# Source document:

An Interesting Relative | Teen Ink

An Interesting Relative

January 8, 2015
By Anonymous

Auntie Kelly's house was compact. In fact, she lived in a loft. Her house was always really loud and colorful.
Brightly painted extravagant picture frames held delicate memories or crude pop culture humor references and they danced across the wall of her living room. A red, violet, and orange paisley couch fell right below the collection of photographs and prints. And across the way, over a large wooden rectangular coffee table covered with magazines and candles, Auntie Kelly owned probably the biggest television I've ever seen. To a seven year old, the living room seemed almost like a movie theatre. White twinkling Christmas lights illuminated the room and wrapped around railings and banisters, loosely around the windows, and bordered a tapestry on the wall.

Three old bulldogs, Max, Georgia, and Gus, lay beside the coffee table on a brightly colored knotted throw-rug snorting. Her living room as well as the rest of her house always smelled sweet like warm vanilla.
Her kitchen was also small, but there was enough packed into it that the room seemed like an aisle of a grocery store. Auntie Kelly believed in experimenting and in figuring things out for yourself. She was known to have her experiments turn out spectacular, and they usually were our meals.

When we were small, we never realized that what she made was actually very healthy. She always looked out for my brother and I.


My brother and I would have to call Auntie Kelly on our own to get picked up because our mother especially was not willing to drive us over.


Our neighborhood growing up was almost always silent. It was filled with older people and our house was the only one with kids. A low rumble floated through the empty streets and through the screened in porch.
"She's here", my brother whispered as grins crept across our faces. Grabbing the purple and orange backpack that my little brother brought with him everywhere, we ran out the front door, let the screen door slap up against the frame, and darted up to her car. She drove a black 1998 Jeep Cherokee. She called her car Darcey, and Darcey took us all over on numerous adventures. We would end up going to garage sales, the movies, the carnival during the summer, pet shops, the mall, or where ever else we wanted to make a pit stop.


When we were small, none of my cousins or I could figure out why Auntie Kelly wasn't married or didn't have a boyfriend. She once dated a guy named Kenny but we only saw him twice.


She was thin, pretty, had long blonde hair, and she wasn't old or anything. She knew how to dress herself and was extremely patient and kind.

# Instructions:
(A) Name every kind of place that the memoir about Auntie Kelly says the children ended up going to in Darcey.
(B) Rewrite the memoir about Auntie Kelly starting with "Three old bulldogs, Max, Georgia, and" and going on through "drive us over.", updating "bulldogs" to "pugs".
The entries have no connection to the memoir about Auntie Kelly.

# Listed records:
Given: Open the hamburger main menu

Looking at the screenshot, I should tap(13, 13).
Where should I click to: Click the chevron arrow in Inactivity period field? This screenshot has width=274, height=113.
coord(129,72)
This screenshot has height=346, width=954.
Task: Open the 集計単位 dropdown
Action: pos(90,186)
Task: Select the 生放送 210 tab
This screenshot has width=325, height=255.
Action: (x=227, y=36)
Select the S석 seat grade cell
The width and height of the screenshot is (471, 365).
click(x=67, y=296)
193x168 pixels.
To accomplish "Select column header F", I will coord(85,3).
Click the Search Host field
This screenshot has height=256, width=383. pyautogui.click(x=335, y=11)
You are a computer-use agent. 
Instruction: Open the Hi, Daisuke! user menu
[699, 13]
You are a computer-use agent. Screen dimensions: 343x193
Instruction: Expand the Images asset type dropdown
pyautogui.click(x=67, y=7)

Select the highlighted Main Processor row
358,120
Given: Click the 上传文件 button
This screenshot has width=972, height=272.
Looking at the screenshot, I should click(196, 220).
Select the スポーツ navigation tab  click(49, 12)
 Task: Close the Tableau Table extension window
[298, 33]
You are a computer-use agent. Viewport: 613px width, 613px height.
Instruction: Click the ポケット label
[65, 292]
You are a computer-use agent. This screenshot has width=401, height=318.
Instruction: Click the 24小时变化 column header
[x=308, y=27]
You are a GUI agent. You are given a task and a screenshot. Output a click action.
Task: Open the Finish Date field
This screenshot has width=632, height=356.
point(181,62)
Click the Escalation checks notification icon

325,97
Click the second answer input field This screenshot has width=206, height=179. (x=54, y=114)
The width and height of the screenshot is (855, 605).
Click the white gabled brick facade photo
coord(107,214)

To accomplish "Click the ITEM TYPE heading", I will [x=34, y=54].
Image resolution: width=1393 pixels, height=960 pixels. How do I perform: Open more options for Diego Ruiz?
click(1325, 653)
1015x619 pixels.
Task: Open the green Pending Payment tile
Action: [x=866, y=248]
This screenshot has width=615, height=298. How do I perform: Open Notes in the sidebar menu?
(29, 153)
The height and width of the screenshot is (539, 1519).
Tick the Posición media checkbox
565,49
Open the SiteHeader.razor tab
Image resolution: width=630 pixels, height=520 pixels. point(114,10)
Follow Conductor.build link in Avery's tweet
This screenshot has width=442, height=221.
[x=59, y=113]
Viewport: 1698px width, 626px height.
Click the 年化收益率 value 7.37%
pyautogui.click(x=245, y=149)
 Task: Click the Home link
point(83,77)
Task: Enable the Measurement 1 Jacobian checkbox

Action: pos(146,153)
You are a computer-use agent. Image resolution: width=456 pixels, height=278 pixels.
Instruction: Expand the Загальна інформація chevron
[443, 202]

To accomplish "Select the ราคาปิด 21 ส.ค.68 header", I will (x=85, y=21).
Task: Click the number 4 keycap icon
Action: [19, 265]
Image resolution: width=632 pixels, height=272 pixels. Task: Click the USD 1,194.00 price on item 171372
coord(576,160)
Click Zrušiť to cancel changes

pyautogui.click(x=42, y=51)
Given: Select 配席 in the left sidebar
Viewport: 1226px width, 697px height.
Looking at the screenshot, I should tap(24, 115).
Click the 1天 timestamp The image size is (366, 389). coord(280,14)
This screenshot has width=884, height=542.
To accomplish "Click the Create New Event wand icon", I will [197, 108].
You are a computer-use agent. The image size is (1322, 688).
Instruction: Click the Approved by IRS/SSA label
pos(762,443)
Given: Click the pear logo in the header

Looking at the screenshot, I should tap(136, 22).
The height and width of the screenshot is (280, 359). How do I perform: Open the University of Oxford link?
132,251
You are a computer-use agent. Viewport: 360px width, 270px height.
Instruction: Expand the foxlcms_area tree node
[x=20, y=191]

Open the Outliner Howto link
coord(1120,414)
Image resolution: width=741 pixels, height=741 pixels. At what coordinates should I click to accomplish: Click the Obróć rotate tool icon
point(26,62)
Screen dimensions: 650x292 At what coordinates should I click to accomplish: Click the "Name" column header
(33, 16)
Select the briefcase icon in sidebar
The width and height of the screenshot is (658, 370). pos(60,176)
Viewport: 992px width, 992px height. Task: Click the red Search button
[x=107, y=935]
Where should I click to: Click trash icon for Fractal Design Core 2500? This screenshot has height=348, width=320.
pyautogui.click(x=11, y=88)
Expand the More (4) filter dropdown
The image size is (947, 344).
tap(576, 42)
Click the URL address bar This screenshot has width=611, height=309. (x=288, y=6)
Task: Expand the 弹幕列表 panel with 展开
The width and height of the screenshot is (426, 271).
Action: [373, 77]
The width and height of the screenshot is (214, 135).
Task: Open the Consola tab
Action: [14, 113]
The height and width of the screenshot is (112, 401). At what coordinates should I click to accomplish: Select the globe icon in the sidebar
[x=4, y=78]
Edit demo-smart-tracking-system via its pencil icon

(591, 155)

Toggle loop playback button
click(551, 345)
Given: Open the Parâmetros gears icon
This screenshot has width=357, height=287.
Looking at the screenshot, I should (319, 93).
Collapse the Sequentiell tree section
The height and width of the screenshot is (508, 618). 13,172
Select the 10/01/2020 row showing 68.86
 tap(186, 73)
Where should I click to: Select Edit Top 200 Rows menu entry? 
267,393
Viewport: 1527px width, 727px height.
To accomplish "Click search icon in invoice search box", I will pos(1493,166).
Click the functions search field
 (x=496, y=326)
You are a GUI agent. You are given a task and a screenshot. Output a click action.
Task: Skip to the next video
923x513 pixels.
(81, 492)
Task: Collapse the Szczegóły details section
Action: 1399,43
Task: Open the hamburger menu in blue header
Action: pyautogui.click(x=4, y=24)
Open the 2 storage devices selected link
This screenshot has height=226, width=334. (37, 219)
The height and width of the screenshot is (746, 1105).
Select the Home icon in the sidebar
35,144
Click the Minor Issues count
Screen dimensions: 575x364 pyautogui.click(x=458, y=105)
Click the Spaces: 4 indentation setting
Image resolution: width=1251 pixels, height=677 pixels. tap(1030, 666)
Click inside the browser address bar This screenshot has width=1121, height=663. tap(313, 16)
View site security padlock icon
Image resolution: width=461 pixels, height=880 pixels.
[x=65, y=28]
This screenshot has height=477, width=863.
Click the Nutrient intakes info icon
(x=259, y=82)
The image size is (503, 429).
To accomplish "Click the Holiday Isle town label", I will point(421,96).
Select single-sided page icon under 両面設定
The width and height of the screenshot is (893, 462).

# Outputs for the tasks:
(A) Garage sales, the movies, the carnival during the summer, pet shops, and the mall.

(B)
Three old pugs, Max, Georgia, and Gus, lay beside the coffee table on a brightly colored knotted throw-rug snorting. Her living room as well as the rest of her house always smelled sweet like warm vanilla.
Her kitchen was also small, but there was enough packed into it that the room seemed like an aisle of a grocery store. Auntie Kelly believed in experimenting and in figuring things out for yourself. She was known to have her experiments turn out spectacular, and they usually were our meals.

When we were small, we never realized that what she made was actually very healthy. She always looked out for my brother and I.


My brother and I would have to call Auntie Kelly on our own to get picked up because our mother especially was not willing to drive us over.